Ahora que Estados Unidos ha reafirmado sus compromisos climáticos, la misma relación transatlántica que inspiró las reformas democráticas en Europa hace 30 años puede convertirse en el motor de la transición verde. Involucrar a China y a India y apalancar el poder del G20 será más fácil si los socios transatlánticos actúan mancomunadamente.
Sin embargo, para alcanzar emisiones cero netas de gases de efecto invernadero a tiempo, Europa tendrá que incrementar su gasto en investigación y desarrollo.

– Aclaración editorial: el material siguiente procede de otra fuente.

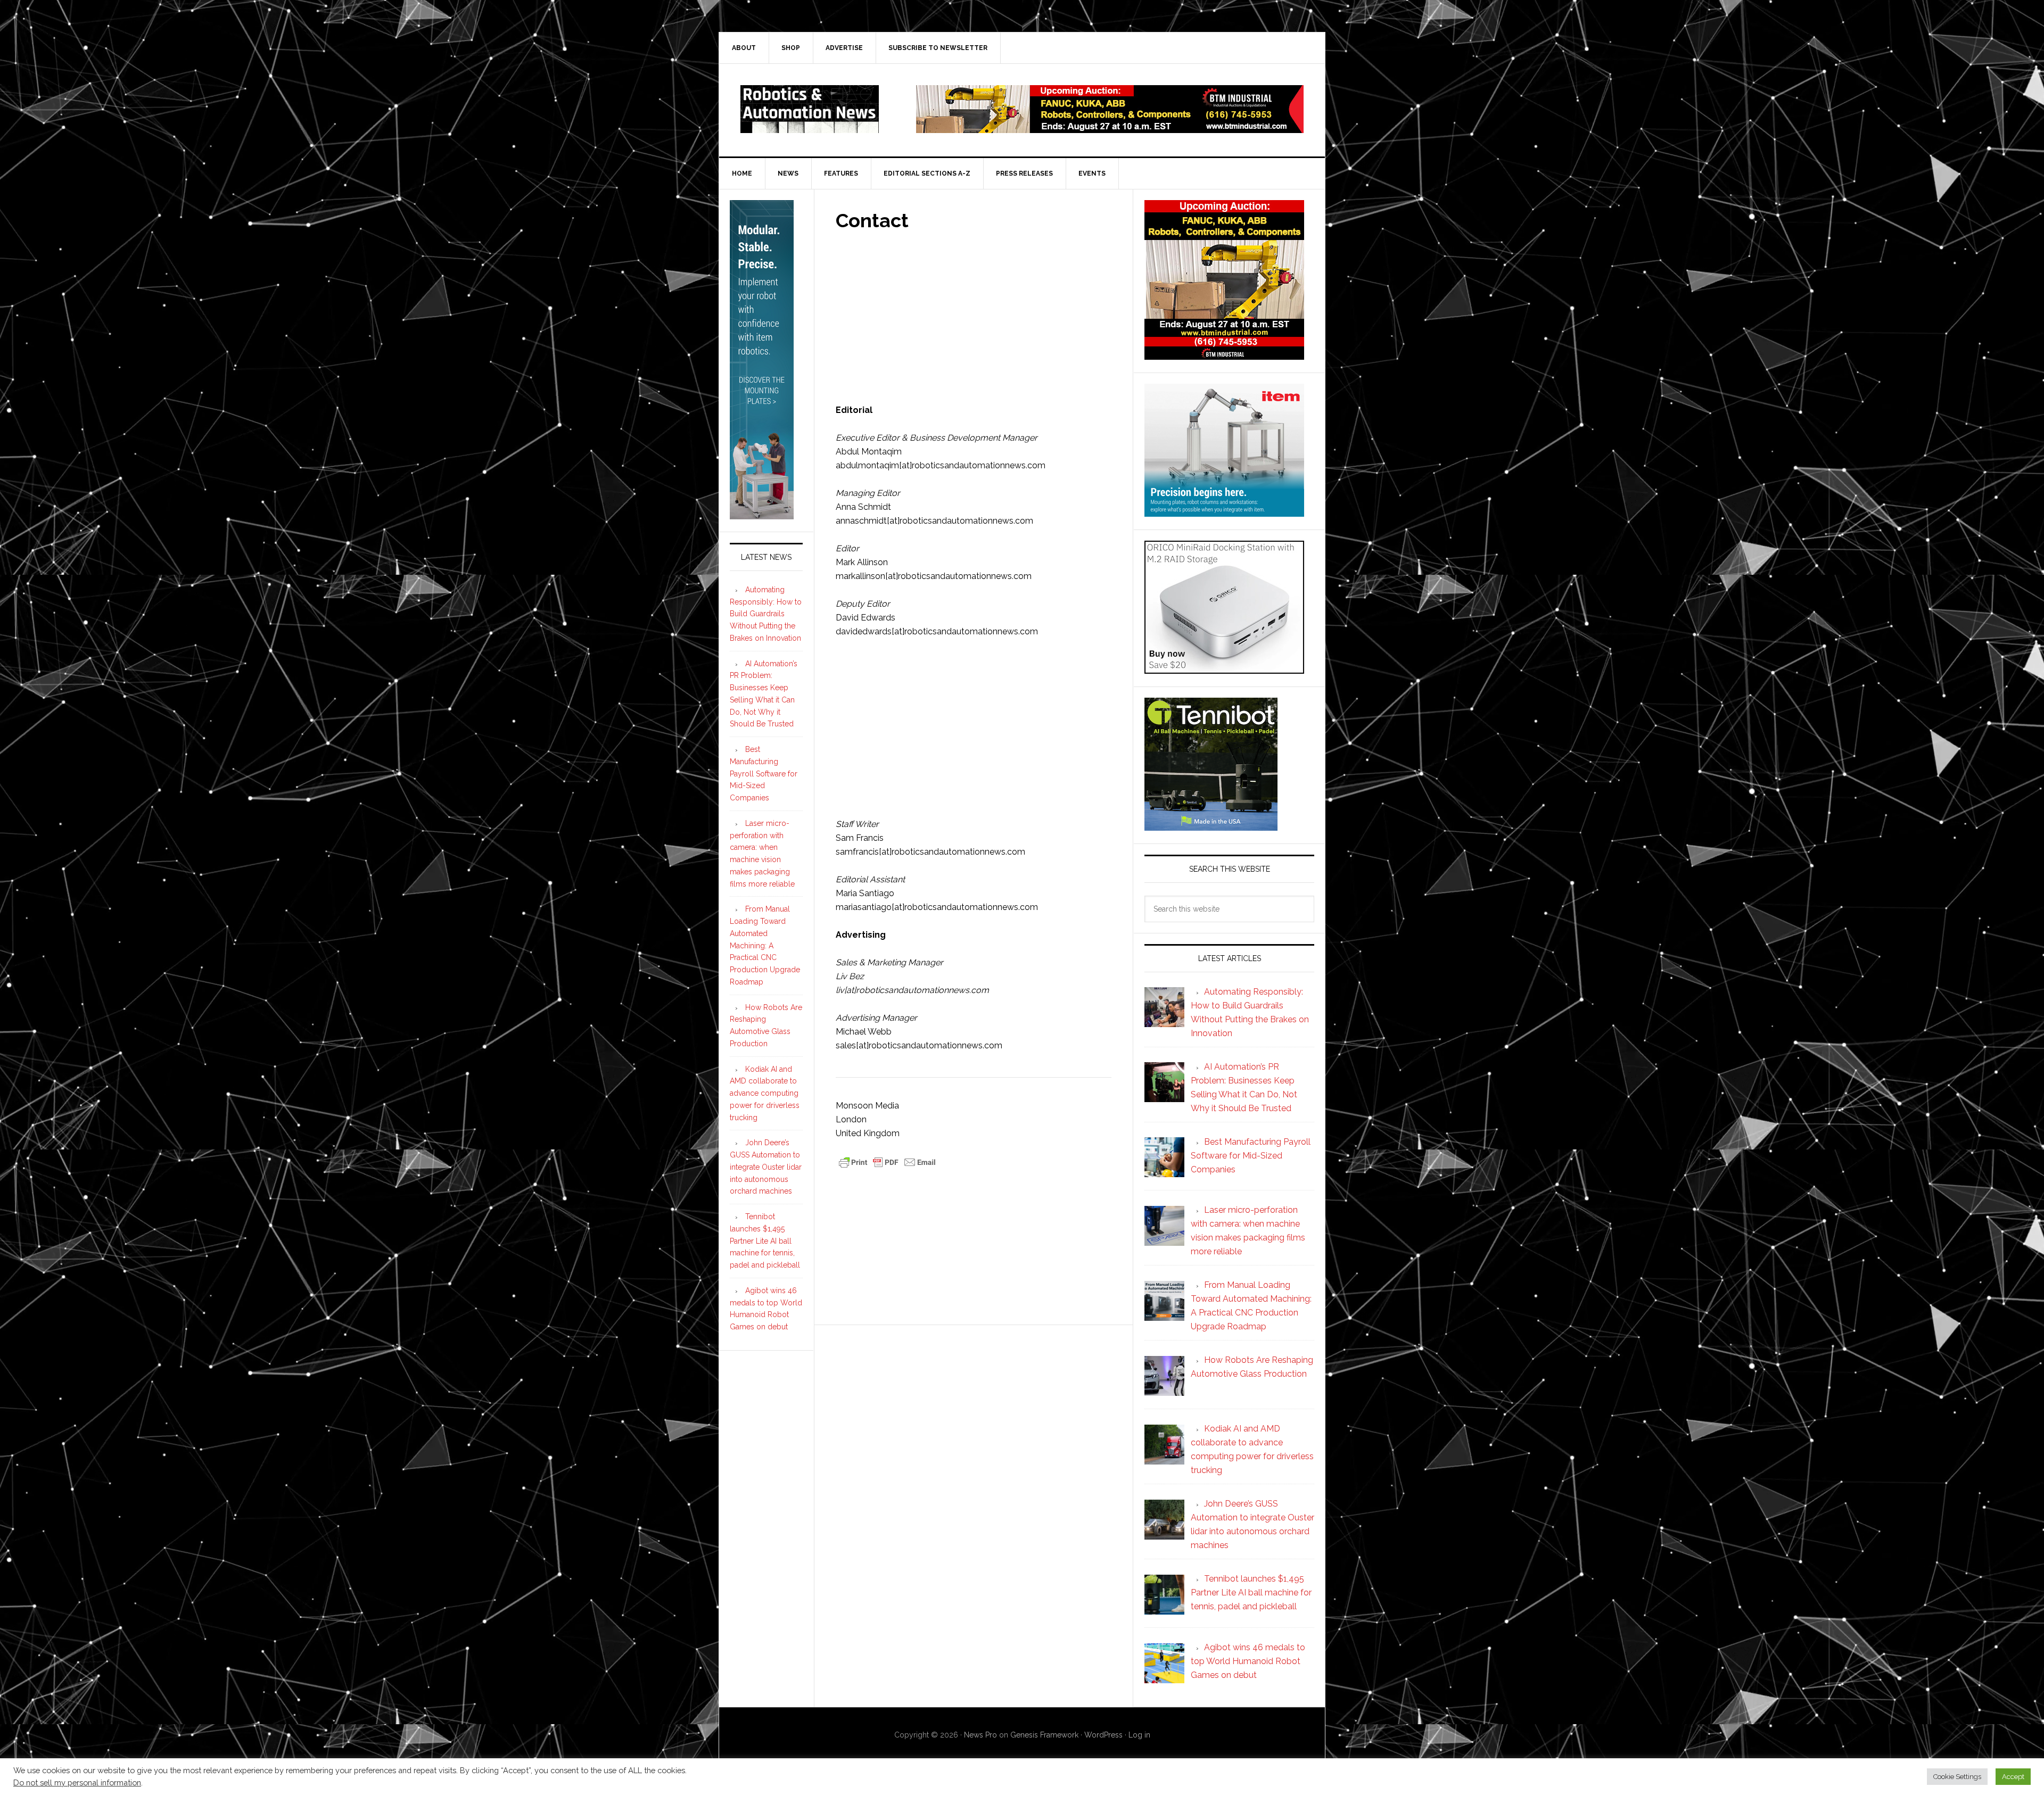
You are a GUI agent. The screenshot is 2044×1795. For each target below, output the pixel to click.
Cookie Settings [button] (1957, 1777)
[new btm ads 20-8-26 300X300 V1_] (1224, 355)
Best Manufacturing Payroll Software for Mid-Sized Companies (763, 773)
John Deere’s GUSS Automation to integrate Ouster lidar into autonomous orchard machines (766, 1166)
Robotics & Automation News (809, 109)
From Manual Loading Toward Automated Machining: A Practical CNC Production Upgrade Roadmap (765, 945)
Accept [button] (2013, 1777)
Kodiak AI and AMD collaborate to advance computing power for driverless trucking (765, 1093)
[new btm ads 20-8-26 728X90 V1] (1110, 128)
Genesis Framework (1044, 1735)
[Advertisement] (973, 312)
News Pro (980, 1735)
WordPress (1103, 1735)
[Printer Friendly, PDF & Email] (887, 1161)
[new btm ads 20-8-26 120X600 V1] (762, 514)
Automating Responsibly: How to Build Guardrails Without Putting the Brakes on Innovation (766, 613)
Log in (1139, 1735)
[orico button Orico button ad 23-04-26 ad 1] (1224, 669)
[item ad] (1224, 512)
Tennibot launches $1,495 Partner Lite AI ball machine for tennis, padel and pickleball (765, 1240)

La Agencia Internacional de Energía estima que las emisiones de dióxido de carbono cayeron alrededor del 8% el año pasado, debido a los confinamientos por el COVID-19. Si pretendemos mantener el calentamiento global a no más de 1,5°C de las temperaturas preindustriales, las emisiones deben caer el mismo margen todos los años durante los próximos diez años.
Obviamente, no podemos alcanzar esos niveles de reducciones sostenidas a través de más confinamientos, ni podemos depender de cualquier otro tipo de cambio forzado repentino en el comportamiento. Lo que necesitamos es una inversión copiosa en nuevas tecnologías. Para alcanzar su meta de reducción de emisiones en 2030 (55% por debajo de los niveles de 1990), Europa debe movilizar alrededor de 350.000 millones de euros (418.000 millones de dólares) de inversión adicional por año.
En la transformación poscomunista, las transferencias tecnológicas y las nuevas innovaciones ayudaron a impulsar el crecimiento y la creación de empleo en Europa central, del este y del sudeste. Para fomentar avances en tecnologías climáticas, Europa necesita dar muestras de una mayor voluntad de financiar ideas que todavía no están listas para el mercado. No puede simplemente replicar las mejores innovaciones de otras latitudes.
Si bien las plataformas de intercambio de conocimientos y los fondos de capital de riesgo de la UE representan pasos en la dirección correcta, no son lo suficientemente ambiciosos. La investigación demuestra que la huella de carbono se reduce más rápido en las economías que reciben más financiación de los mercados de capital que de los mercados de crédito.
En ese sentido, es necesaria una discusión sobre la taxonomía verde de Europa, pero deberíamos ir más allá. Tenemos que crear un entorno de inversión que produzca una transición verdaderamente justa. Cuando efectivamente emerjan nuevas tecnologías, tendrán que ser capaces de crecer en escala y de volverse atractivas para los países desarrollados y en desarrollo en todo el mundo. Al igual que la transición poscomunista en los años 1990, la acción climática, la innovación tecnológica y el desarrollo económico deberían volverse partes inseparables de una estrategia única para alcanzar una transformación singular.